WORK INSTRUCTIONS: Copy each line of the material in which the word "computer" appears.

+--

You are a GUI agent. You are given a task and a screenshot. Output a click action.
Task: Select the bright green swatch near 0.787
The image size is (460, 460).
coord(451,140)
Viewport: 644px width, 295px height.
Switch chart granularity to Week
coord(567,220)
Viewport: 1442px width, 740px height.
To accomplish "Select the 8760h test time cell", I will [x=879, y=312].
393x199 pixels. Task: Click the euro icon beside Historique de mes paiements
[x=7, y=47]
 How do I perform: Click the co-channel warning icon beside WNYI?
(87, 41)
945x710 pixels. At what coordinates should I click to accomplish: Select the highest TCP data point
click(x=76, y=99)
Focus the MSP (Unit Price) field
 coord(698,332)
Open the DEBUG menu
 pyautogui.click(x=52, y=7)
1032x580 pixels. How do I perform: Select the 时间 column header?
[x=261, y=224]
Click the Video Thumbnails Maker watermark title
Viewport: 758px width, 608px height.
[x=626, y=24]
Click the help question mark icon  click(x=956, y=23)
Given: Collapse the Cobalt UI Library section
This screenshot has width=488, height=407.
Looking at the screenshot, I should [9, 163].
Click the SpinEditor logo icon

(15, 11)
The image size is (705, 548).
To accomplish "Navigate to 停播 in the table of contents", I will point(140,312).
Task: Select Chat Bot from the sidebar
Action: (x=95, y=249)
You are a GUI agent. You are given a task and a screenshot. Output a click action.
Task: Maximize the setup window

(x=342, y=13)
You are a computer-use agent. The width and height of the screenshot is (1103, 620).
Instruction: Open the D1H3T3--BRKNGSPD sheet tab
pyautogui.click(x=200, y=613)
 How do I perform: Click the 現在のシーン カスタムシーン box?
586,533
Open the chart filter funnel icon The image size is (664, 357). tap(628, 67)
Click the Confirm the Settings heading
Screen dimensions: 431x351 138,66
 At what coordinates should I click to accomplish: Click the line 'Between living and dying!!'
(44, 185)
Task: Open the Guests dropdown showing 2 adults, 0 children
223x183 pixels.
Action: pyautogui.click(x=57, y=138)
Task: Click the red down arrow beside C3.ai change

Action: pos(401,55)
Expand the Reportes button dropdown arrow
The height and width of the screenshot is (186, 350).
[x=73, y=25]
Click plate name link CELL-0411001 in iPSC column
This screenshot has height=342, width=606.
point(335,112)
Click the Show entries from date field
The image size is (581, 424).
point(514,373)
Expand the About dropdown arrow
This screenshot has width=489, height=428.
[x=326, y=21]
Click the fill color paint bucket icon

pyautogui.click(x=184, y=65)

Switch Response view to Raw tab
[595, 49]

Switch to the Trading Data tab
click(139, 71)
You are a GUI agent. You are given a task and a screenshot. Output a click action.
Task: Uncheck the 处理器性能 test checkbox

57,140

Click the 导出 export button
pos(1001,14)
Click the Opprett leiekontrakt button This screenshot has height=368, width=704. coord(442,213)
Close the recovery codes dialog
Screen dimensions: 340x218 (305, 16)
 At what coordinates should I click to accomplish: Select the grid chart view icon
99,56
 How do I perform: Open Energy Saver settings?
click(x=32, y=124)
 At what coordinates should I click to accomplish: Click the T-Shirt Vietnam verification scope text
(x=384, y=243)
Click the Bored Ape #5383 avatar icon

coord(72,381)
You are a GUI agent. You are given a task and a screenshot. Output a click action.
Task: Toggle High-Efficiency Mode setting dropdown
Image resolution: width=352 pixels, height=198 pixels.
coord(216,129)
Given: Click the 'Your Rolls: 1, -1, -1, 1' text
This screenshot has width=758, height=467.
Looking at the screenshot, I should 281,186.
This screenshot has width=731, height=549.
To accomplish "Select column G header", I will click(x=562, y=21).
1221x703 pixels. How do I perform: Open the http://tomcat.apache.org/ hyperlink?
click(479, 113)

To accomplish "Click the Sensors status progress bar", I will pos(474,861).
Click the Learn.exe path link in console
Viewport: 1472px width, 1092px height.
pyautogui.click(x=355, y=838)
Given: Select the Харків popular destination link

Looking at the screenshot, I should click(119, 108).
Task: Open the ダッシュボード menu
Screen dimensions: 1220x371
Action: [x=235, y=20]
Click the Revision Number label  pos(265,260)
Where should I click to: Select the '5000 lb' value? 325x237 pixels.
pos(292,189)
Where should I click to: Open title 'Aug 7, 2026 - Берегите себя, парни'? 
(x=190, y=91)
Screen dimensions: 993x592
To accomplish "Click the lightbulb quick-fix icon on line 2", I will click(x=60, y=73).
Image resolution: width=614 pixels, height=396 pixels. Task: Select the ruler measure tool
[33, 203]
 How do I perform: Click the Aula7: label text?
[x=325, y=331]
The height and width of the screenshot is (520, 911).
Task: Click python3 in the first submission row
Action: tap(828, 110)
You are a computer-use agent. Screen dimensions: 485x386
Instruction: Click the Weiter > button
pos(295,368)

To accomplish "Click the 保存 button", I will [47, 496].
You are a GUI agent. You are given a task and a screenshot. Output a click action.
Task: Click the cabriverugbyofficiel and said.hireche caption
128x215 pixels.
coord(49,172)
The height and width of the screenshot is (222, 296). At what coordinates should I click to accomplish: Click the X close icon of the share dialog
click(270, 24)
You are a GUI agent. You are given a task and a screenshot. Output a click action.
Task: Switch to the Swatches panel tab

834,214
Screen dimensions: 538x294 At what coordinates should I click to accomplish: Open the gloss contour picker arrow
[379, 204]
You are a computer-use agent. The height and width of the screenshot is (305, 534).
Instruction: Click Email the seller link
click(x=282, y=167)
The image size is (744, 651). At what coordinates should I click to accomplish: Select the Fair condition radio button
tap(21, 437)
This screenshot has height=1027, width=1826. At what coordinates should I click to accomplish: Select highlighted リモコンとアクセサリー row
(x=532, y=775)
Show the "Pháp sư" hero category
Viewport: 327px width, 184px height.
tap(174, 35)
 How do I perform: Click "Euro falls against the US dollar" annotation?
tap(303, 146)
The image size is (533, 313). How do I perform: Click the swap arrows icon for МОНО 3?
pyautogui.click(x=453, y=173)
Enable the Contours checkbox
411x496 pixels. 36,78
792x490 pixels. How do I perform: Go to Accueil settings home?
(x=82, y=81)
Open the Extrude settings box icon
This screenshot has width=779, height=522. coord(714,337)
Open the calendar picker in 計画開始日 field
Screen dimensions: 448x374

+--

YOUR SOLUTION:
You are a computer-use agent. The width and height of the screenshot is (1103, 620).
You are a computer-use agent. Screen dimensions: 485x386
You are a computer-use agent. The height and width of the screenshot is (305, 534).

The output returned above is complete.